According to research conducted by the US Environmental Protection Agency, recycling scrap metals can be quite beneficial to the environment. Using recycled scrap metal in place of virgin iron ore can yield:

75%

savings in energy.

90%

savings in raw materials used.

86%

reduction in air pollution.

40%

reduction in water use.

76%

reduction in water pollution.

97%

reduction in mining wastes.

Every ton of new steel made from scrap steel saves:

  • 1,115 kg of iron ore.
  • 625 kg of coal.
  • 53 kg of limestone.

Energy savings from other metals include:

  • Aluminium savings of 95% energy.
  • Copper savings of 85% energy.
  • Lead savings of 65% energy.
  • Zinc savings of 60% energy.

The metal recycling industry encompasses a wide range of metals. The more frequently recycled metals are scrap steel, iron (ISS), lead, aluminium, copper, stainless steel and zinc. There are two main categories of metals: ferrous and non-ferrous. Metals which contain iron in them are known as ferrous.
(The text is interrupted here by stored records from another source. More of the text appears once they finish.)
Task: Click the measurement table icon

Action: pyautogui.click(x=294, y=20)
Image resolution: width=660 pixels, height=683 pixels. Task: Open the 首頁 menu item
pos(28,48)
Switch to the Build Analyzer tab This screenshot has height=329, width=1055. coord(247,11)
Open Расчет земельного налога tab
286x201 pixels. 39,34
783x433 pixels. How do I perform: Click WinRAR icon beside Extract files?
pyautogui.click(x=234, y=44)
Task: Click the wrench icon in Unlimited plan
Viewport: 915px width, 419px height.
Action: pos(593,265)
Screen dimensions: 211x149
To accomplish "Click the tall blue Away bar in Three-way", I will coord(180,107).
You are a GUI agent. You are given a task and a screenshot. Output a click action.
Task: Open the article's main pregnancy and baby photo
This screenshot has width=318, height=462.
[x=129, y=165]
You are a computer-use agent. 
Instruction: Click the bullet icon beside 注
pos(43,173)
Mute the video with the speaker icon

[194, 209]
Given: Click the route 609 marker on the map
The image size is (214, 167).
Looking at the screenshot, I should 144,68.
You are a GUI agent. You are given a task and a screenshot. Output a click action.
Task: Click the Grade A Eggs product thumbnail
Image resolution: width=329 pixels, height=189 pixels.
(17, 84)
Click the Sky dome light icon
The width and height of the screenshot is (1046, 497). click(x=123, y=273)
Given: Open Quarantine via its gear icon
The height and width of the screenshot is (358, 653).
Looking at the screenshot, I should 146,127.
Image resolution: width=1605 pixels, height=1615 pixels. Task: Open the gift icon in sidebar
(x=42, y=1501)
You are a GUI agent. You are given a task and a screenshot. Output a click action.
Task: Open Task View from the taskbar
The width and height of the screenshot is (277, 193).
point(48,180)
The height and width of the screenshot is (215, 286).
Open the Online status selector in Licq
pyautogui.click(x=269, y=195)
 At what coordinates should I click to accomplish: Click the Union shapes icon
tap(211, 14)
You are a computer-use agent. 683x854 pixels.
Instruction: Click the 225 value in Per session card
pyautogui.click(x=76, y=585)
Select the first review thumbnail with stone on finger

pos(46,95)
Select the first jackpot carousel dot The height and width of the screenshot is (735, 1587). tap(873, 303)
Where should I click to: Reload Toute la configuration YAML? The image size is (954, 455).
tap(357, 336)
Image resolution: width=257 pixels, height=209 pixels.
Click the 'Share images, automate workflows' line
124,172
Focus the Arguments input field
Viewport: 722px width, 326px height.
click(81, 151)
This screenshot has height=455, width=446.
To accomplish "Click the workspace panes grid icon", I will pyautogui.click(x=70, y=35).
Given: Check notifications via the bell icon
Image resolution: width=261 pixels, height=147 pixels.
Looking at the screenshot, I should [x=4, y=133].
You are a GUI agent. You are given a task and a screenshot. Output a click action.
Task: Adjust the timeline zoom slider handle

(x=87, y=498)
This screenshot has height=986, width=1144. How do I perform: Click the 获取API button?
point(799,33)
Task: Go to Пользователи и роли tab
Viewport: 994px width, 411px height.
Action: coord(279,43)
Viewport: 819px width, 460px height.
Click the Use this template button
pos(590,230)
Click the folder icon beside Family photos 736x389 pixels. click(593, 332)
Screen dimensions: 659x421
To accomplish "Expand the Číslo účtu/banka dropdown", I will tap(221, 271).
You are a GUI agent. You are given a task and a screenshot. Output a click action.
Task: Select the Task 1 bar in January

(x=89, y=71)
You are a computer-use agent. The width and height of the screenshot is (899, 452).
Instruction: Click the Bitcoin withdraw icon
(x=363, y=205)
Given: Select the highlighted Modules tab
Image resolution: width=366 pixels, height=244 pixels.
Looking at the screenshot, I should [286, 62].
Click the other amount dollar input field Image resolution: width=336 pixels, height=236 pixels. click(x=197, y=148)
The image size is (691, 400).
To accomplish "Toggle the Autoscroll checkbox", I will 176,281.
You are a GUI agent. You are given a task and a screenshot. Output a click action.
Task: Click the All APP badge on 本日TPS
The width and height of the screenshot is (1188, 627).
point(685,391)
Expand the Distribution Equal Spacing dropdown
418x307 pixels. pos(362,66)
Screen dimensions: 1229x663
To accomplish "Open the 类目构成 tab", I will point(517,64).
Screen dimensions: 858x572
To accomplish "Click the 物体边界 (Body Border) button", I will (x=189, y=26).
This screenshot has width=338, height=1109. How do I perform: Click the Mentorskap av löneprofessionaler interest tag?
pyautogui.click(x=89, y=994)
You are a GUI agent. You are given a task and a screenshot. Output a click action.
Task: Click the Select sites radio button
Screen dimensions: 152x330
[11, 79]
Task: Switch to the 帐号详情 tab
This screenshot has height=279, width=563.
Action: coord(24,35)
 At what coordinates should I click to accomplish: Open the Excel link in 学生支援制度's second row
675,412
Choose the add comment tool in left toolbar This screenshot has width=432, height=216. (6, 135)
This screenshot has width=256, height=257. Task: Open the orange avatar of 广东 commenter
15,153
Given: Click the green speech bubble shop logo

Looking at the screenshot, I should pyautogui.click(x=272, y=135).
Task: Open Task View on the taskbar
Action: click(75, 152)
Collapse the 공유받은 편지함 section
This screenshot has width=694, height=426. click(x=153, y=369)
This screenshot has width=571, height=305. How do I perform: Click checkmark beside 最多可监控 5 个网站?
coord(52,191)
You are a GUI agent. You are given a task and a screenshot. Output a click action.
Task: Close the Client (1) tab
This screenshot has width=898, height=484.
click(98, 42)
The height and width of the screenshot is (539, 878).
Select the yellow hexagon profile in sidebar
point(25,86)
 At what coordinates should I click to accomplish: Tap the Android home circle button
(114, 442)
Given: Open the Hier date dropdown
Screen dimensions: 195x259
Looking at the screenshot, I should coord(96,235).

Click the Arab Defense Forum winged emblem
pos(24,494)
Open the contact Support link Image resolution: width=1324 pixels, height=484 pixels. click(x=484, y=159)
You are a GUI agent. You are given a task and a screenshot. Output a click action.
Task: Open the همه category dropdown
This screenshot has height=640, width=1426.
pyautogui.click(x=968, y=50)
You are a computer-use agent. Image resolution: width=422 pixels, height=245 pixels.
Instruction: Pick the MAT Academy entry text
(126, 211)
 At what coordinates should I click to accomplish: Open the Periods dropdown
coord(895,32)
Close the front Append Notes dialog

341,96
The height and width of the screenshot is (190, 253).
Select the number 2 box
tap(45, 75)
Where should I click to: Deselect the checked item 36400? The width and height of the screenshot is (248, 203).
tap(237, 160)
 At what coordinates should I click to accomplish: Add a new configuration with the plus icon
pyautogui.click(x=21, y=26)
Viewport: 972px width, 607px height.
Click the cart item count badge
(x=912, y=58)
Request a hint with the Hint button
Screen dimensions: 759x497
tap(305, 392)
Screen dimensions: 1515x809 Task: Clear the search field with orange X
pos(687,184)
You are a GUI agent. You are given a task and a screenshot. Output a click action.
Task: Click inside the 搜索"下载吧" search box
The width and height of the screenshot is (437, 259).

Metals without iron are non-ferrous.

 

Common non-ferrous metals are copper, brass, aluminum, zinc, magnesium, tin, nickel, and lead.

 

Usable coins can be deposited in banks. Damaged US coins can be redeemed for money via the Mutilated Coin Redemption Program.

 

Non-ferrous metals also include precious and exotic metals:

 

Precious metals are metals with a high market value in any form, such as gold, silver, and platinum group metals.

 

Exotic metals contain rare elements such as cobalt, mercury, titanium, tungsten, arsenic, beryllium, bismuth, cerium, cadmium, niobium, indium, gallium, germanium, lithium, selenium, tantalum, tellurium, vanadium, and zirconium. Some types of metals are radioactive. These may be “naturally occurring” or formed by nuclear reactions. Metals that have been exposed to radioactive sources may also become radioactive in settings such as medical environments, research laboratories, and nuclear power plants.

 

OSHA guidelines should be followed when recycling any type of scrap metal to ensure safety.

 

Aluminium recycling is the process by which scrap aluminium can be reused in products after its initial production. The process involves simply re-melting the metal, which is far less expensive and energy-intensive than creating new aluminium through the electrolysis of aluminium oxide (Al2O3), which must first be mined from bauxite ore and then refined using the Bayer process. Recycling scrap aluminium requires only 5% of the energy used to make new aluminium from the raw ore. For this reason, approximately 36% of all aluminium produced in the United States comes from old recycled scrap. Used beverage containers are the largest component of processed aluminum scrap, and most of it is manufactured back into aluminium cans.

Process for beverage cans

 

Aluminium beverage cans are usually recycled by the following method:

 

Cans are first divided from municipal waste, usually through an eddy current separator, and cut into small, equally sized pieces to lessen the volume and make it easier for the machines that separate them.

 

Pieces are cleaned chemically/mechanically and blocked to minimize oxidation losses when melted. (The surface of aluminium readily oxidizes back into aluminium oxide when exposed to oxygen.[11])

 

Blocks are loaded into the furnace and heated to 750 °C ± 100 °C to produce molten aluminium.

 

Dross is removed, and the dissolved hydrogen is degassed. (Molten aluminium readily disassociates hydrogen from water vapor and hydrocarbon contaminants.) This is typically done with chlorine and nitrogen gas. Hexachloroethane tablets are normally used as the source for chlorine. Ammonium perchlorate can also be used, as it decomposes mainly into chlorine, nitrogen, and oxygen when heated.

 

Samples are taken for spectroscopic analysis. Depending on the final product desired, high-purity aluminium, copper, zinc, manganese, silicon, and/or magnesium is added to alter the molten composition to the proper alloy specification. The top-five aluminium alloys produced are 6061, 7075, 1100, 6063, and 2024.